Why Distributed Locks?#
In a single-process application, a mutex or semaphore is enough. In a distributed system you face additional challenges:
- No shared memory — processes run on different machines.
- Partial failures — a lock holder can crash without releasing the lock.
- Clock skew — nodes disagree on the current time.
- Network partitions — a node may be isolated but still believe it holds the lock.
Distributed locks provide mutual exclusion across these failure modes — when implemented correctly.
Redis-Based Locking#
SET NX (Single Instance)#
The simplest Redis lock uses a single command:
SET resource_name unique_value NX PX 30000
- NX — only set if the key does not exist (acquire).
- PX 30000 — auto-expire after 30 seconds (safety net).
- unique_value — a UUID so only the holder can release the lock.
Release with a Lua script to make the check-and-delete atomic:
if redis.call("get", KEYS[1]) == ARGV[1] then
return redis.call("del", KEYS[1])
else
return 0
end
Limitation: If the single Redis instance fails, the lock is lost.
Redlock Algorithm#
Martin Kleppmann famously critiqued single-instance Redis locks. The Redlock algorithm, proposed by Salvatore Sanfilippo, uses N independent Redis instances (typically 5):
- Acquire the lock on all N instances with the same key and unique value.
- Consider the lock acquired only if a majority (N/2 + 1) succeed within a validity window.

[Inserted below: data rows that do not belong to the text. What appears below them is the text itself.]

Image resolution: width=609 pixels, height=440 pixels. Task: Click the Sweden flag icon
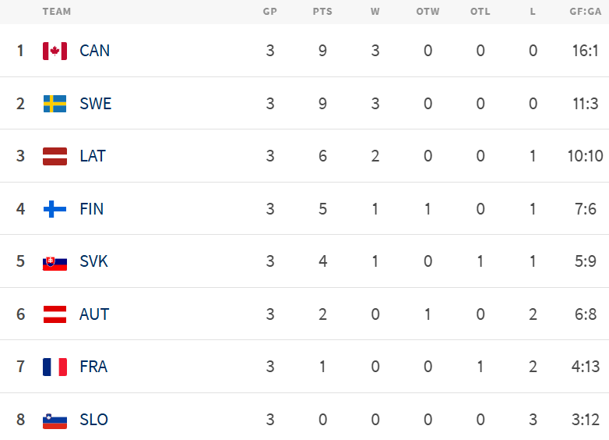pyautogui.click(x=55, y=104)
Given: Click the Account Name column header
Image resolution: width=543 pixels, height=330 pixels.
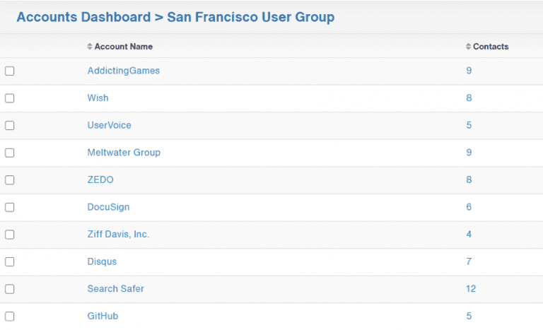Looking at the screenshot, I should point(123,47).
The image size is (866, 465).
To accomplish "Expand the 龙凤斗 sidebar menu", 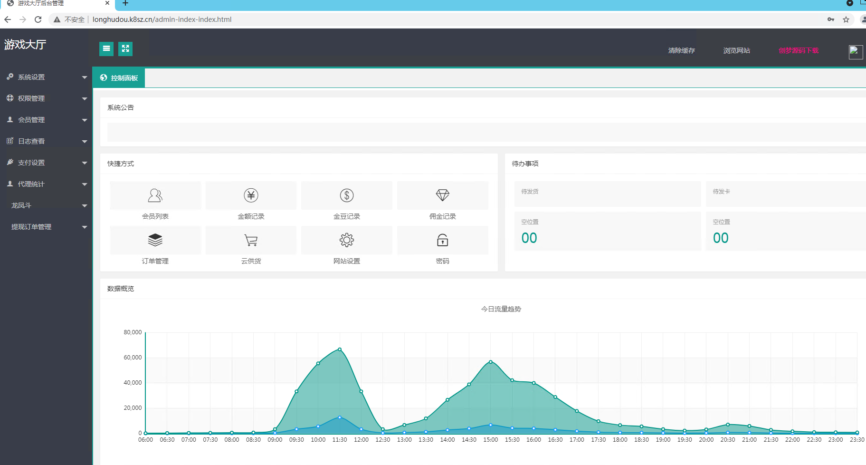I will [x=46, y=205].
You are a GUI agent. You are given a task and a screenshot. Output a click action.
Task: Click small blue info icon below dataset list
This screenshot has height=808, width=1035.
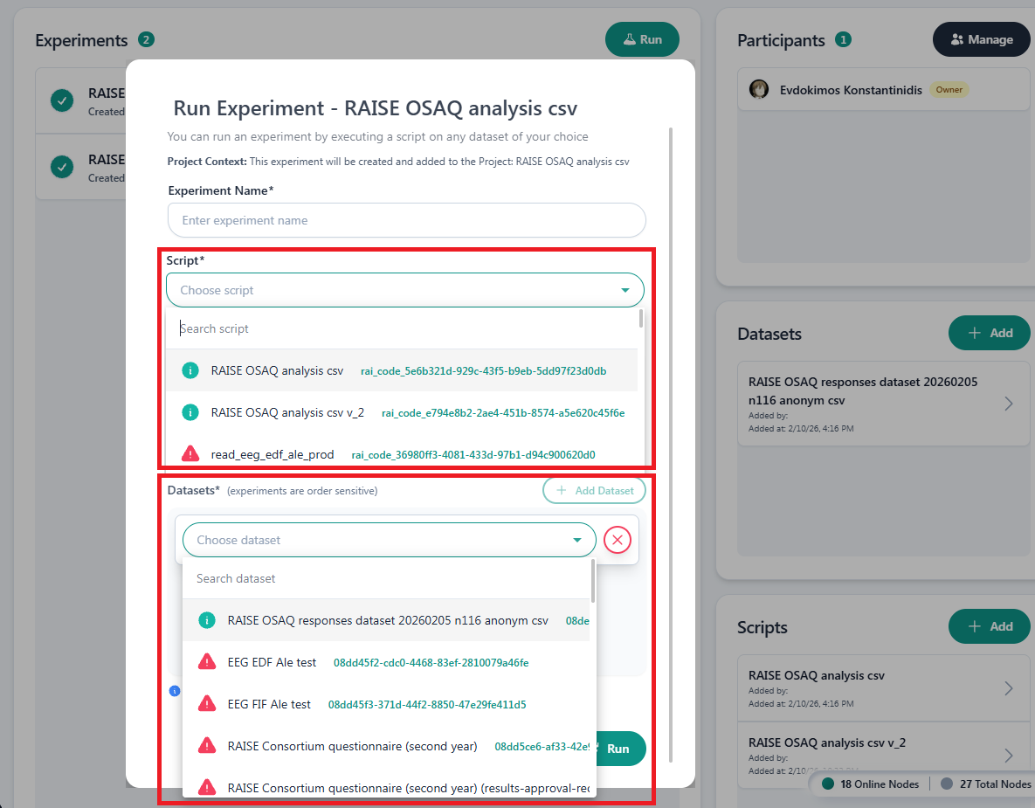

- If acquisition fails, release on all instances.
Trade-offs:
- More resilient than a single instance.
- Still relies on clock assumptions — Kleppmann argues this makes it unsafe under certain GC pauses or clock jumps.
- In practice, Redlock works well for efficiency locks (preventing duplicate work) but may not be suitable for correctness locks (where safety is critical).
ZooKeeper Locks#
ZooKeeper provides strong consistency guarantees via its ZAB consensus protocol, making it a popular choice for correctness-critical locks.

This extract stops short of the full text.